- Opening Delimiter -
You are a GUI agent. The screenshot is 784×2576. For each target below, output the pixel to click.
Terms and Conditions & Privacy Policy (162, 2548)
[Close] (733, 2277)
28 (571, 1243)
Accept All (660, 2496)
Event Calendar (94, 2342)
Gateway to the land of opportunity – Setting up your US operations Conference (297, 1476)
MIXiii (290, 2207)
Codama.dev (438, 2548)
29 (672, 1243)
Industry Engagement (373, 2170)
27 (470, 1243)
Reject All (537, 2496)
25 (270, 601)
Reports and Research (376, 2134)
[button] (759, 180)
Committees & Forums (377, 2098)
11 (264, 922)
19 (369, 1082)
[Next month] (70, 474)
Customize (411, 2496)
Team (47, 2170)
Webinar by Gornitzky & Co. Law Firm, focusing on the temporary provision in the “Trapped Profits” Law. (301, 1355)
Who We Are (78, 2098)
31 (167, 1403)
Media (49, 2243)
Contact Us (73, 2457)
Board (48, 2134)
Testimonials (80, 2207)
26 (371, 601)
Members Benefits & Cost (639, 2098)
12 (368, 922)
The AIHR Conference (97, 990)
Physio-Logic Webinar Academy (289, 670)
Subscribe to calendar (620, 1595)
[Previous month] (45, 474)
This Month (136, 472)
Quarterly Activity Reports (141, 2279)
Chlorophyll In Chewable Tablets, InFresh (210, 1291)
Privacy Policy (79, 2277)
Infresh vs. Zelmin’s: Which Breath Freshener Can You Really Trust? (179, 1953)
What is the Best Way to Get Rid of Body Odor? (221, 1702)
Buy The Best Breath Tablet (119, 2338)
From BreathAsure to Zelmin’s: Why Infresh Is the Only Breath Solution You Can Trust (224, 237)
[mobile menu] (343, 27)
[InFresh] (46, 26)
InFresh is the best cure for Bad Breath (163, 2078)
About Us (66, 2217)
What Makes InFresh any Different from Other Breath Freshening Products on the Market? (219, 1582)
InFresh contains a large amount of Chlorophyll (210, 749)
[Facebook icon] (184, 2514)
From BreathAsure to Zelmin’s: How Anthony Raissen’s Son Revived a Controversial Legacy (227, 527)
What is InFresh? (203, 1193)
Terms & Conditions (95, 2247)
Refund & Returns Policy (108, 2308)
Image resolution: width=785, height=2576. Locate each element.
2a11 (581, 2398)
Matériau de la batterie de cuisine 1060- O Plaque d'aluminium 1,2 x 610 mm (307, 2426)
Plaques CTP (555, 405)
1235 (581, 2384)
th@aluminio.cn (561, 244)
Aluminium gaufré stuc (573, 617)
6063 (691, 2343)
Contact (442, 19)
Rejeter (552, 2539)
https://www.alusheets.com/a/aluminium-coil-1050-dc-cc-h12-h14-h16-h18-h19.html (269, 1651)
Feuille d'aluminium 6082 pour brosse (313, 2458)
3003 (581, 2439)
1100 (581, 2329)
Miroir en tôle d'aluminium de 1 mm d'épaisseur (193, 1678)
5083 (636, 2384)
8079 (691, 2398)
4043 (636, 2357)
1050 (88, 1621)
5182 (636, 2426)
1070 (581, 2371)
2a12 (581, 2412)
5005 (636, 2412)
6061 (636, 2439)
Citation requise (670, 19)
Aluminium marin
- Closing Delimiter -
__Task prompt__
Your reply must be a faithful copy of each entry above.

__Result__
You are a GUI agent. The screenshot is 784×2576. For each target below, output the pixel to click.
Terms and Conditions & Privacy Policy (162, 2548)
[Close] (733, 2277)
28 (571, 1243)
Accept All (660, 2496)
Event Calendar (94, 2342)
Gateway to the land of opportunity – Setting up your US operations Conference (297, 1476)
MIXiii (290, 2207)
Codama.dev (438, 2548)
29 (672, 1243)
Industry Engagement (373, 2170)
27 (470, 1243)
Reject All (537, 2496)
25 (270, 601)
Reports and Research (376, 2134)
[button] (759, 180)
Committees & Forums (377, 2098)
11 (264, 922)
19 (369, 1082)
[Next month] (70, 474)
Customize (411, 2496)
Team (47, 2170)
Webinar by Gornitzky & Co. Law Firm, focusing on the temporary provision in the “Trapped Profits” Law. (301, 1355)
Who We Are (78, 2098)
31 (167, 1403)
Media (49, 2243)
Contact Us (73, 2457)
Board (48, 2134)
Testimonials (80, 2207)
26 (371, 601)
Members Benefits & Cost (639, 2098)
12 (368, 922)
The AIHR Conference (97, 990)
Physio-Logic Webinar Academy (289, 670)
Subscribe to calendar (620, 1595)
[Previous month] (45, 474)
This Month (136, 472)
Quarterly Activity Reports (141, 2279)
Chlorophyll In Chewable Tablets, InFresh (210, 1291)
Privacy Policy (79, 2277)
Infresh vs. Zelmin’s: Which Breath Freshener Can You Really Trust? (179, 1953)
What is the Best Way to Get Rid of Body Odor? (221, 1702)
Buy The Best Breath Tablet (119, 2338)
From BreathAsure to Zelmin’s: Why Infresh Is the Only Breath Solution You Can Trust (224, 237)
[mobile menu] (343, 27)
[InFresh] (46, 26)
InFresh is the best cure for Bad Breath (163, 2078)
About Us (66, 2217)
What Makes InFresh any Different from Other Breath Freshening Products on the Market? (219, 1582)
InFresh contains a large amount of Chlorophyll (210, 749)
[Facebook icon] (184, 2514)
From BreathAsure to Zelmin’s: How Anthony Raissen’s Son Revived a Controversial Legacy (227, 527)
What is InFresh? (203, 1193)
Terms & Conditions (95, 2247)
Refund & Returns Policy (108, 2308)
Image resolution: width=785, height=2576. Locate each element.
2a11 (581, 2398)
Matériau de la batterie de cuisine 1060- O Plaque d'aluminium 1,2 x 610 mm (307, 2426)
Plaques CTP (555, 405)
1235 (581, 2384)
th@aluminio.cn (561, 244)
Aluminium gaufré stuc (573, 617)
6063 (691, 2343)
Contact (442, 19)
Rejeter (552, 2539)
https://www.alusheets.com/a/aluminium-coil-1050-dc-cc-h12-h14-h16-h18-h19.html (269, 1651)
Feuille d'aluminium 6082 pour brosse (313, 2458)
3003 (581, 2439)
1100 (581, 2329)
Miroir en tôle d'aluminium de 1 mm d'épaisseur (193, 1678)
5083 (636, 2384)
8079 (691, 2398)
4043 (636, 2357)
1050 (88, 1621)
5182 (636, 2426)
1070 (581, 2371)
2a12 (581, 2412)
5005 (636, 2412)
6061 (636, 2439)
Citation requise (670, 19)
Aluminium marin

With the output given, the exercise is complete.